To miejsce zawsze było zbyt odległe od wszystkich, by plątali się tu niechciani goście. Mała ścieżka już dawno zarosła tak, że stała się niewidoczna. Dookoła polany pasły się sarny i króliki. Czasem środkiem przebiegał lis w pogoni za obiadem. Prawie nigdy nie przestawało tu świecić słońce. Pogoda także zdawała się czcić ten mały zakątek ziemi. W końcu był on jakże niezwykły.
By dojść na polanę trzeba było przejść przez krzaki obrastające stary cmentarz, znaleźć ukrytą furtkę i dalej przeciskać się przez małe sosny i jesiony. Przypadkowa osoba na pewno nigdy by tam nie doszła. I tak miało pozostać.

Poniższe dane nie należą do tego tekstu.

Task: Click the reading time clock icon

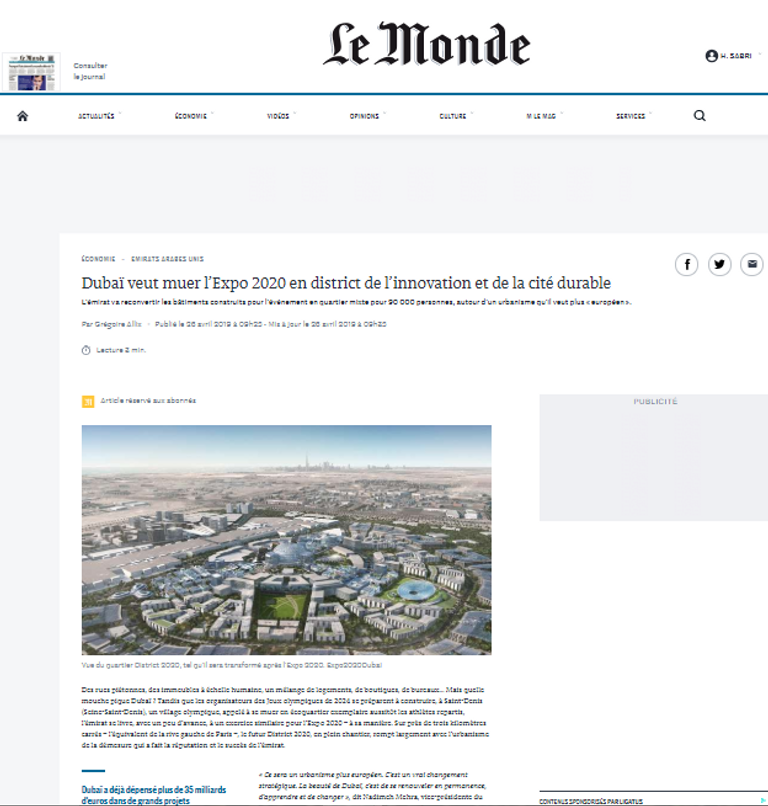Action: click(86, 350)

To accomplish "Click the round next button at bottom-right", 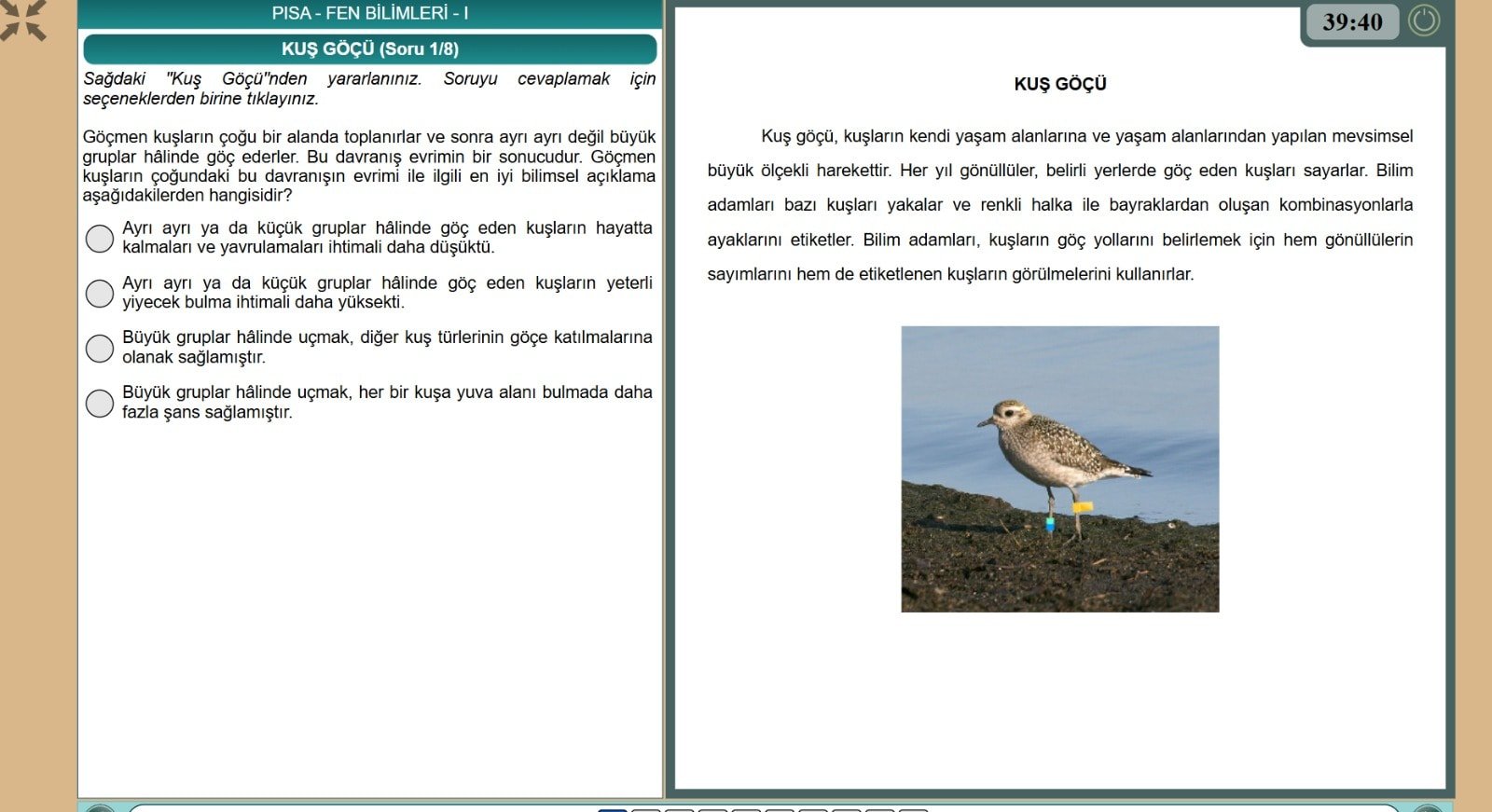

Przy starym cmentarzu w starym kościółku mieszkał starszy pan. Kiedyś był on księdzem. Potem jego parafię usunięto, a on sam stał się zbędnym trybikiem wielkiego zegara kościelnego. Nie chciał opuścić ziemi ojczystej, więc został, całkiem sam w miejscu o którym każdy zapomniał, siedząc na werandce i popijając herbatę.
Tak też było tego dnia. Wiatr delikatnie głaskał korony drzew, szumiąc przyjemnie. Wiewiórki przebiegały radośnie pomiędzy grobami by dostać się na swoje drzewa. W oddali wył wilk, pewnie zadowolony z łupu. A stary ksiądz siedział na werandce i popijał herbatę tym razem jednak z dodatkiem paru kropel wytrawnego francuskiego wina- prezentu od starego przyjaciela.

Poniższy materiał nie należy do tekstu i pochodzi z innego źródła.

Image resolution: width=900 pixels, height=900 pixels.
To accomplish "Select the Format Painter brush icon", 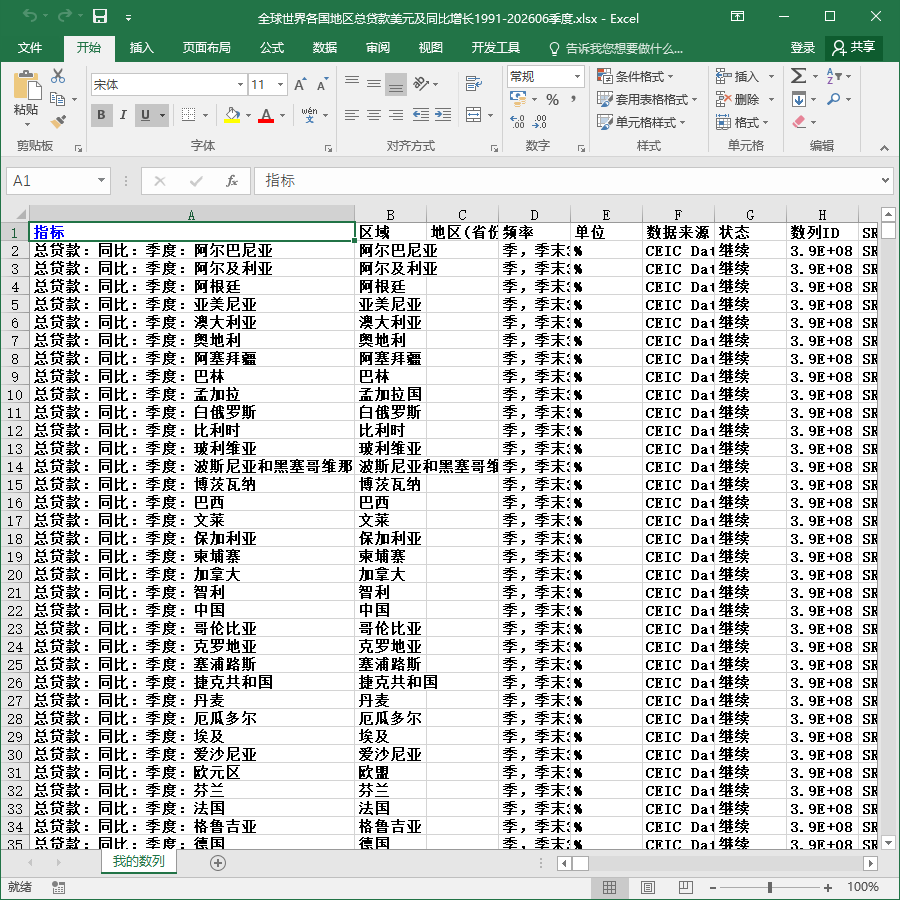I will click(58, 121).
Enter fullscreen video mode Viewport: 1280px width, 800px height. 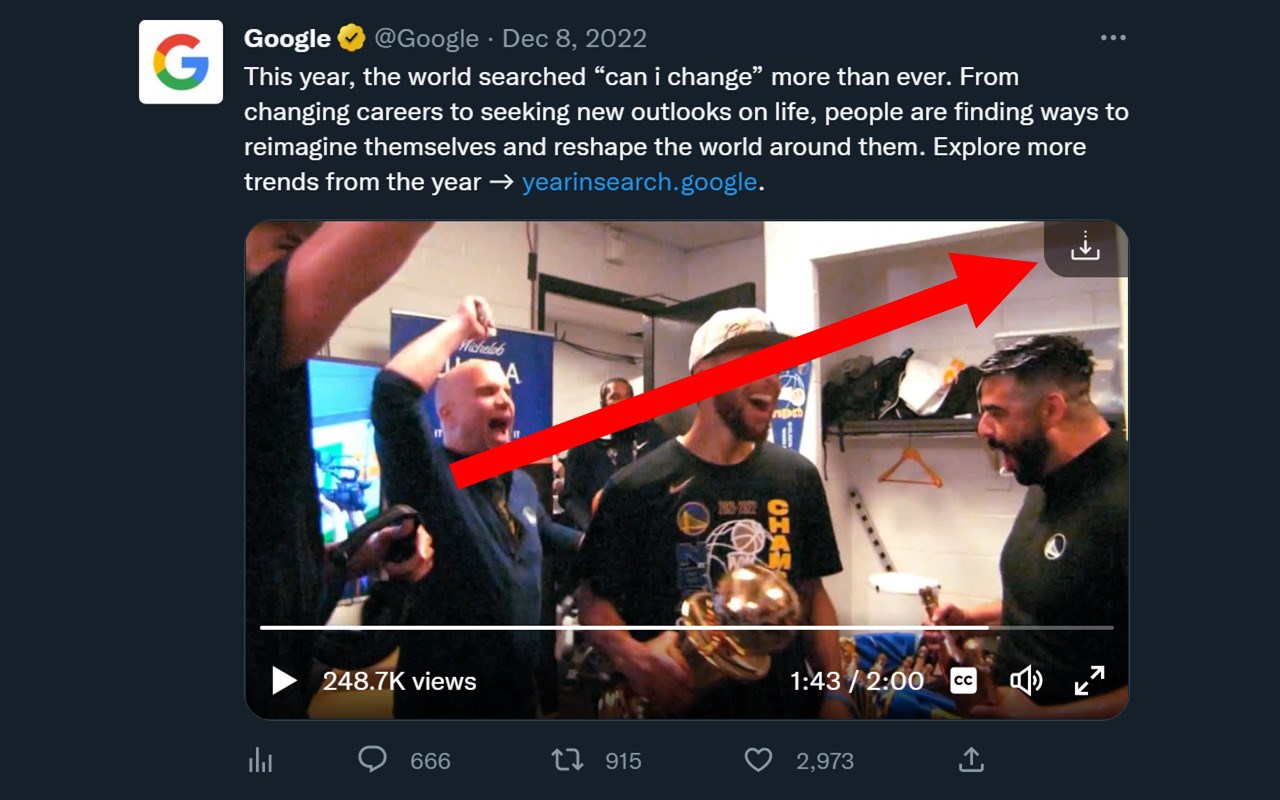click(1089, 681)
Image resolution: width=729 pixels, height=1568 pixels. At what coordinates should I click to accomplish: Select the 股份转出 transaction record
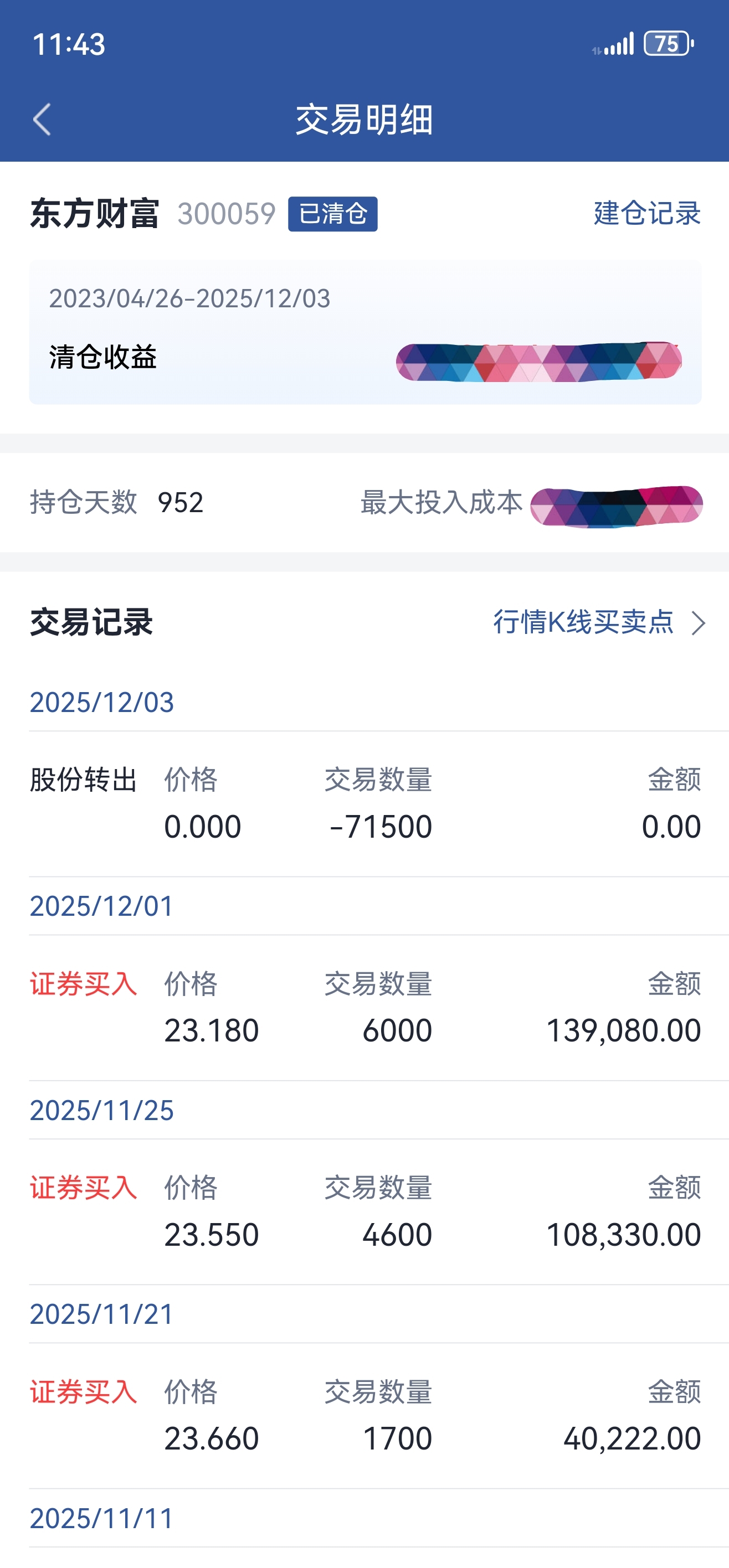pos(366,803)
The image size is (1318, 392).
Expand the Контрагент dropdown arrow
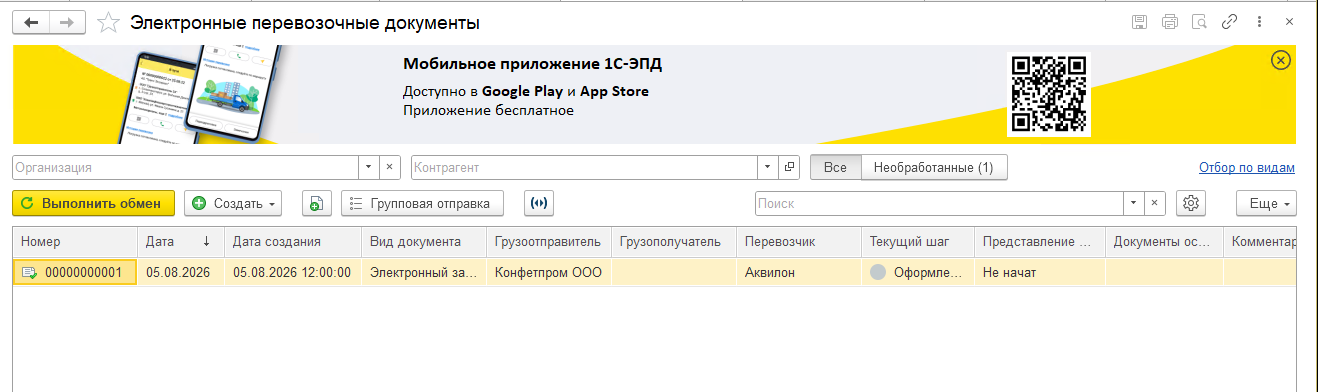[x=767, y=168]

Nagle wiatr zerwał się bardziej. Gałęzie drzew zaczęły trzaskać groźnie. Wilk urwał wycie. Wiewiórki skryły się w ułamku sekundy. Zabrzmiało skrzypienie furtki. Staruszek dźwignął się ciężko na nogi, by wejść do domu, gdy… zobaczył jasnozieloną poświatę za gąszczem roślin. Zmówił szybko modlitwę i ruszył zobaczyć co się stało. Im dalej przedzierał się przez krzaki, tym mocniej wiało. Furtka okazała się otwarta na oścież. Dalej robiło się coraz zimniej. Kiedy wreszcie ksiądz dotarł na polanę zobaczył oprócz lasu i starego grobu jeszcze jedno, małą zmianę- ślady stóp otaczające miejsce wiecznego spoczynku i odchodzące w stronę ścieżki.

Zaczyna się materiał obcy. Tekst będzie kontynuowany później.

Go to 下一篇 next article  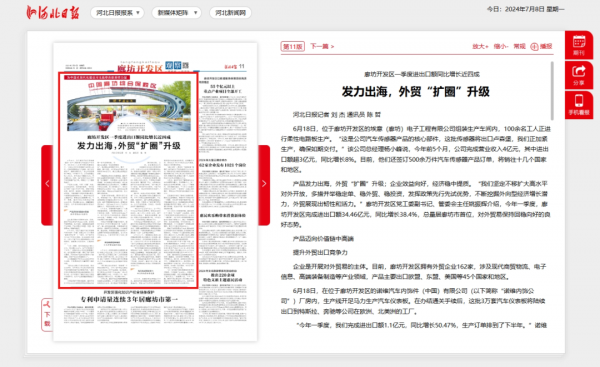pos(322,46)
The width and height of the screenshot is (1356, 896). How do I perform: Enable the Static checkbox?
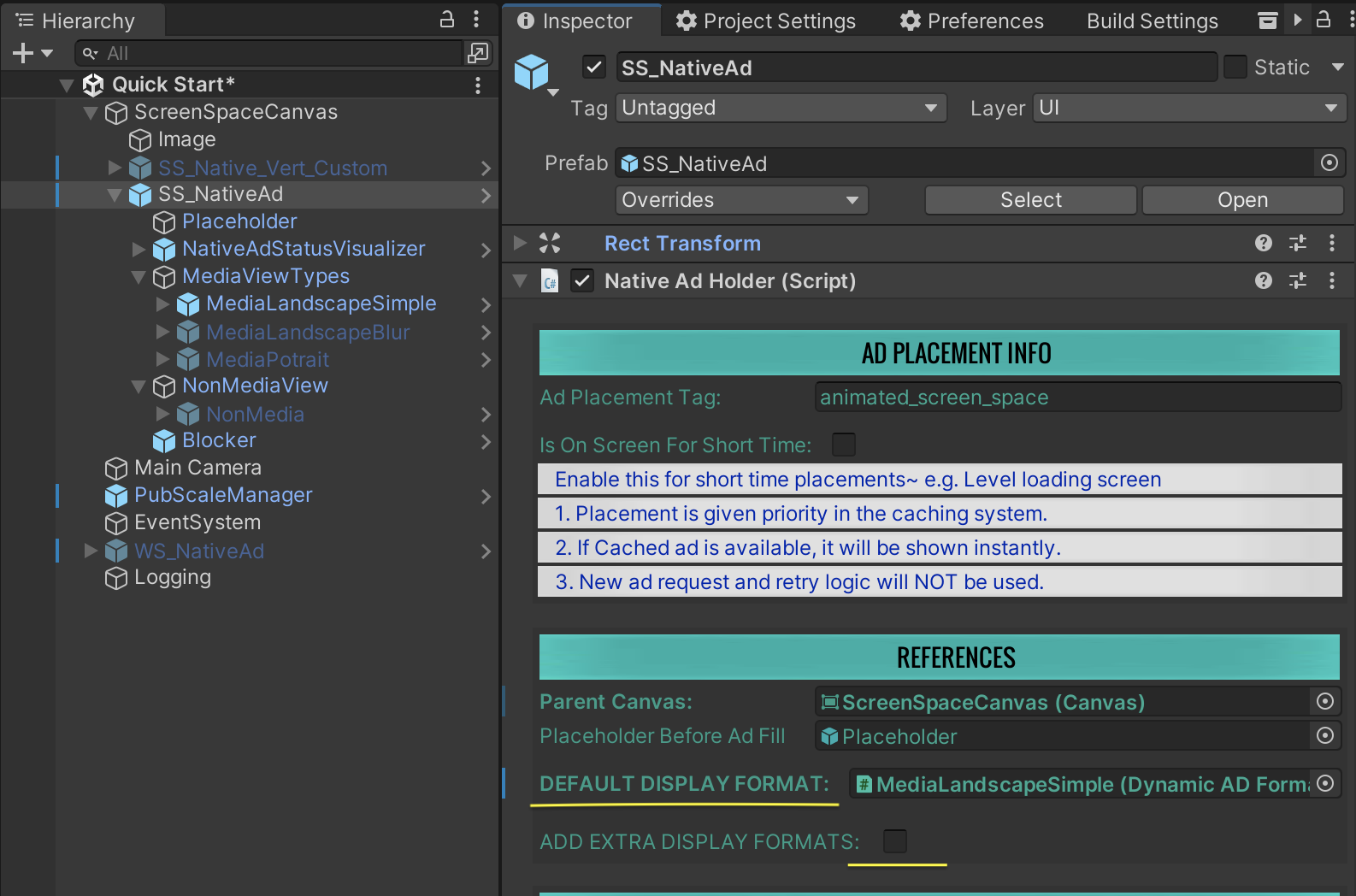pyautogui.click(x=1235, y=68)
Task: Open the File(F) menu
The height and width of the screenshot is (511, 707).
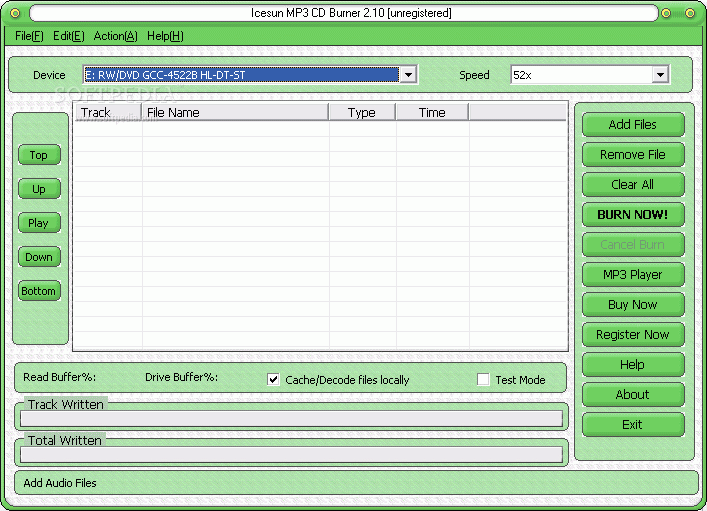Action: tap(29, 36)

Staruszek nie musiał myśleć dwa razy. Zerwał się do domu. Stamtąd od razu zadzwonił do starego przyjaciela.
-Urodziła się.- krzyknął Francis, wchodząc do salonu pełnego ludzi.- Urodziła się.- powtórzył trochę ciszej.
Nie mógł w to uwierzyć. Jeszcze jakiś miesiąc temu nie pomyślałby, że może to być prawda. Wtedy nawet nie wierzył w to, że jakakolwiek kobieta zgodziłaby się z nim zamieszkać, a co dopiero urodzić mu dziecko. To było tak nieprawdopodobne, że Francis nadal myślał, że śni.
Za nim weszła Natalia, odgarniając włosy z twarzy. Zmierzyła przybyłych zabójczym spojrzeniem. Wydawała się równie zmęczona co zła. Szybko odnalazła Gilberta siedzącego na kanapie i skinęła na niego głową. Prusak wstał i podszedł do niej.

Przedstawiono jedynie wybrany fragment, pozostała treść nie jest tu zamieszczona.